■ STATED TASK
Could you rewrite the material from the line with "Select the third account row checkbox" up to and including the line with "point(1013,268)", keeping the requests unchanged, raising every coordinate in the answers by 98, and omitting the pictures?

■ RECORDS FOR THE TASK
☆ ☆ ☆ ☆ ☆

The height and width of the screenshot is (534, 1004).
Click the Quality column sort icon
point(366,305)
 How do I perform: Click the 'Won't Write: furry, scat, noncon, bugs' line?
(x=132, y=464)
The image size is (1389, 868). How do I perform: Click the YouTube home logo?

☆ ☆ ☆ ☆ ☆

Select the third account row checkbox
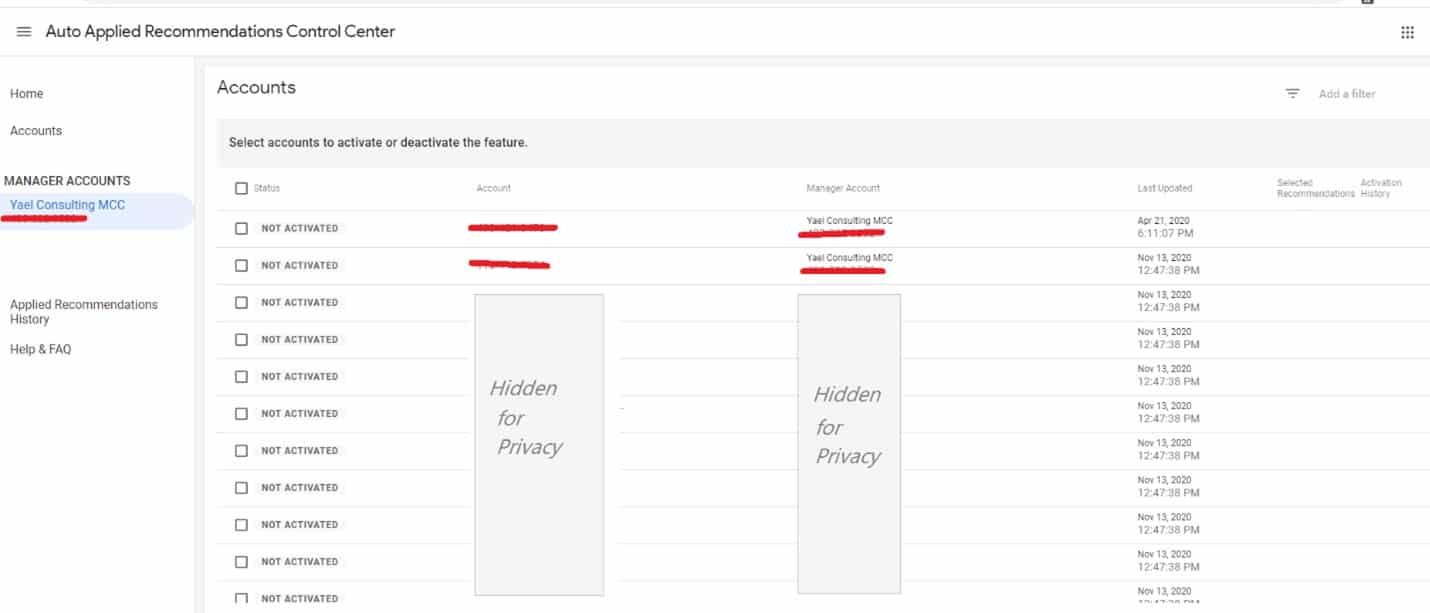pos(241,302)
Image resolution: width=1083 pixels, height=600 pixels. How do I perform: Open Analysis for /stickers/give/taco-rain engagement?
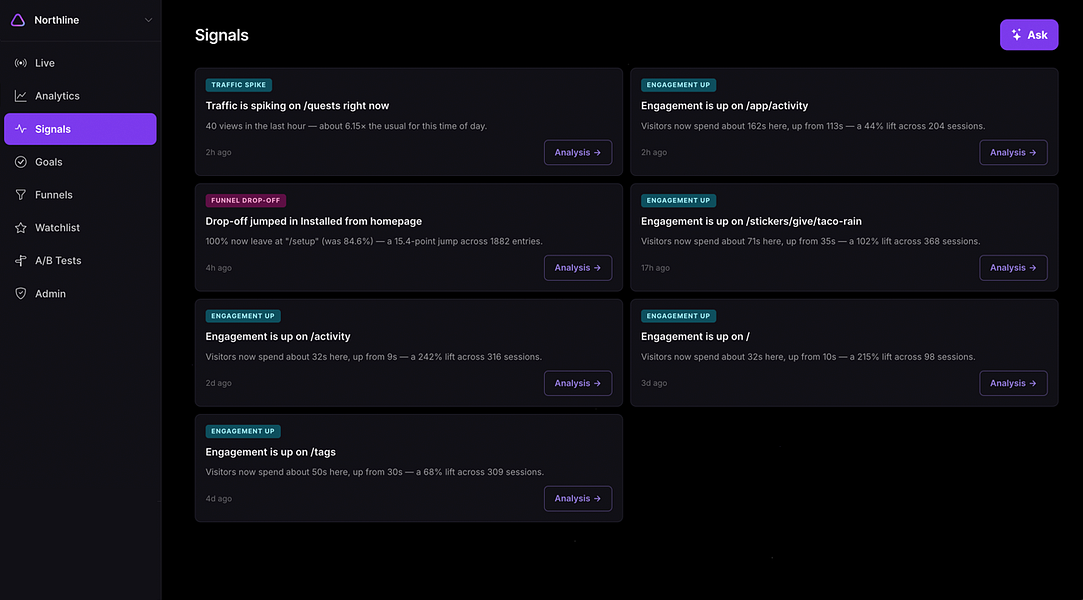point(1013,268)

☆ ☆ ☆ ☆ ☆

■ IN RESPONSE
Select the third account row checkbox
pos(339,400)
Image resolution: width=1083 pixels, height=600 pixels. How do I perform: Open Analysis for /stickers/give/taco-rain engagement?
point(1111,366)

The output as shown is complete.